|
Even years after Amazon started selling a lot more than just books, if people were asked "what does Amazon sell?", the answer was often "books." I looked at YARN now. I've not heard of it before. It doesn't look like it has anything to do with the topic at hand. How would one build an explicit solver for a 1D diffusion equation, corresponding to the examples given in the "HPC is dying, ..." article, using YARN? How do you do checkpointing so you can restart your 10 million atom simulation should there be a system fault after 2 weeks of run-time? (Checkpoints need about 220 MB; each atom has an x,y,z position as well as a vx,vy,vz velocity vector. Also, it needs to be at the same timestep across the entire distributed machine.) Instead, it looks like YARN is designed for service-based components, where the components are relatively independent from each other, and where failure recovery is mostly a matter of starting a new service and resending the request. If my understanding is correct, then it's certainly more capable than map-reduce.
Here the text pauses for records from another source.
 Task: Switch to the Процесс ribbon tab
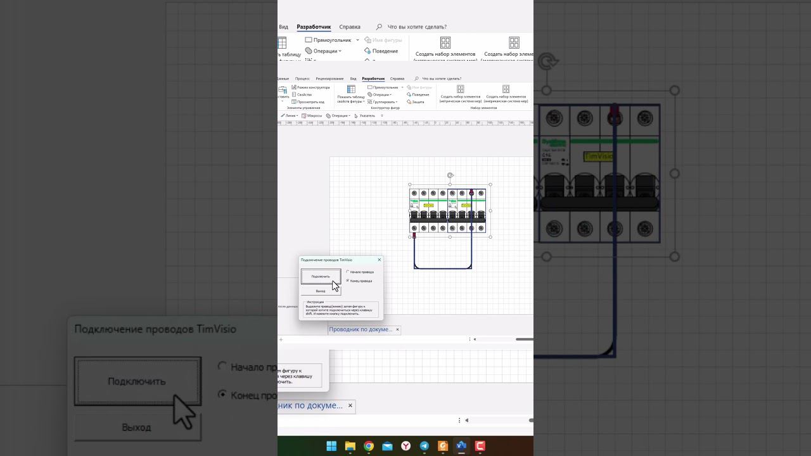[302, 79]

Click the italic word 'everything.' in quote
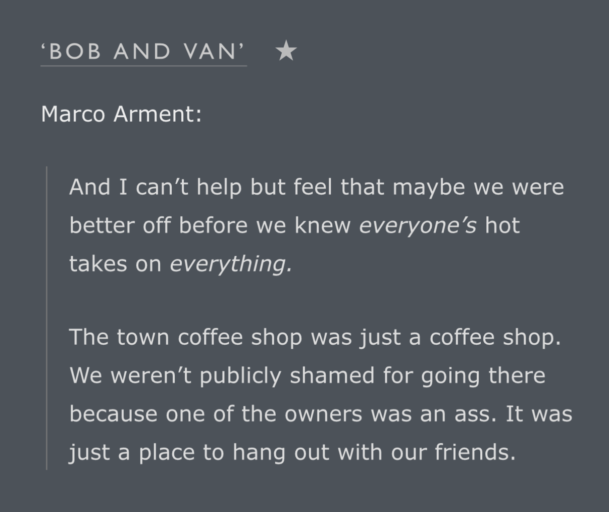[231, 264]
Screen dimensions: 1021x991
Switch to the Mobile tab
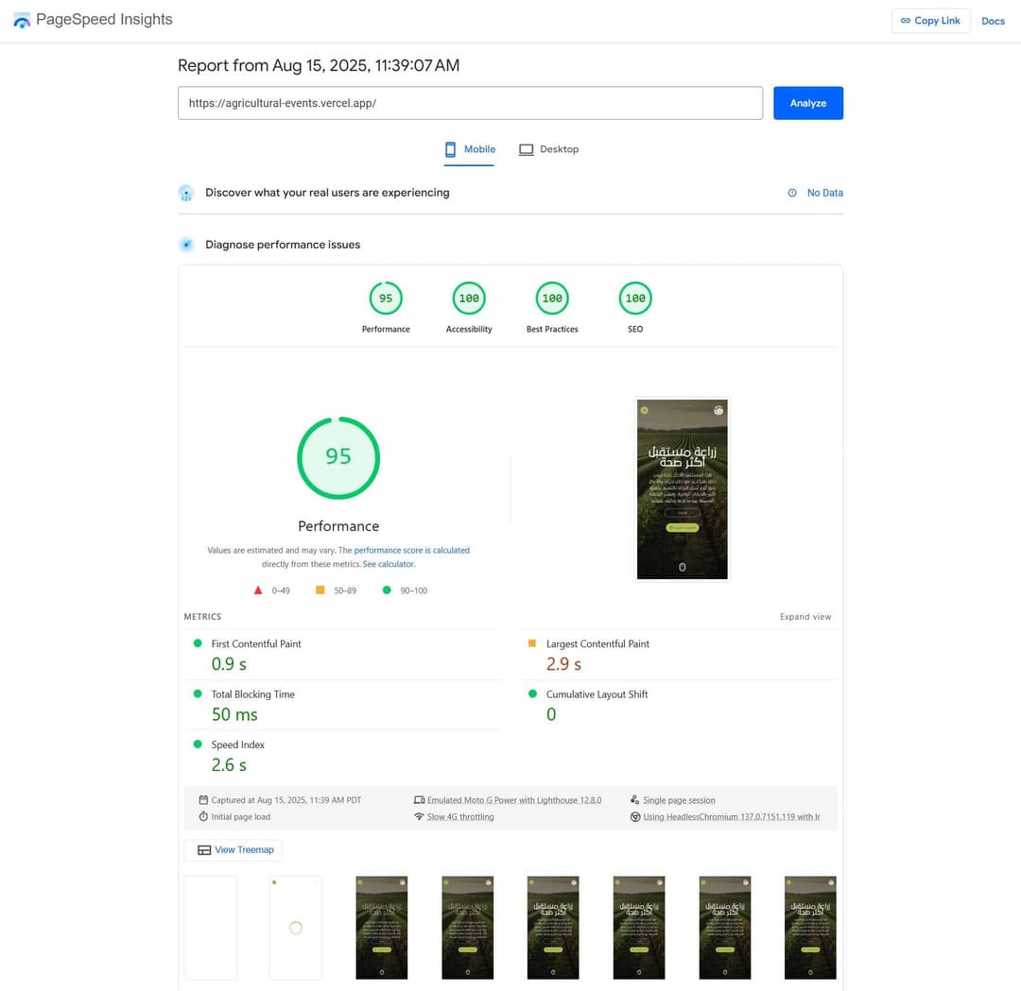pos(470,149)
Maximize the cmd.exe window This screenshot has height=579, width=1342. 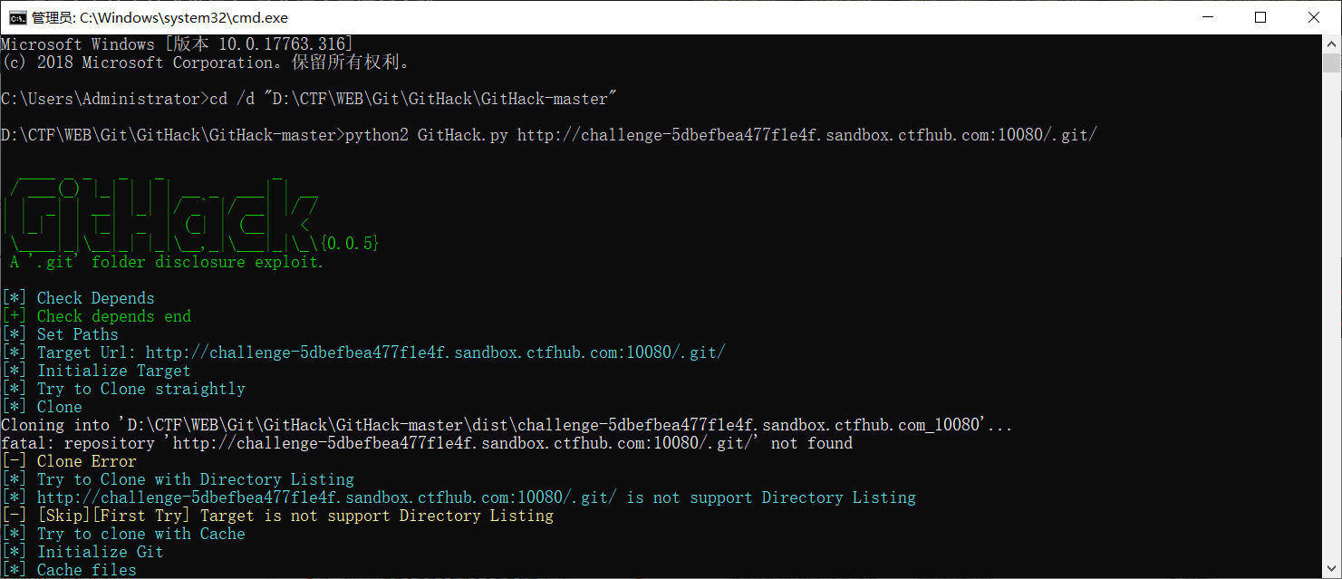1260,17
But not in a direction that's relevant for most current HPC. |
It is analogous to a set of Docker containers distributed across nodes. The same methods you would use synchronize state in that situation you could use with YARN. For example using a persistent distributed system e.g. Hazelcast to handle system failures and checkpointing.
I am not saying this is some amazing solution to every HPC problem only that Hadoop is far, far more flexible than many people give it credit for.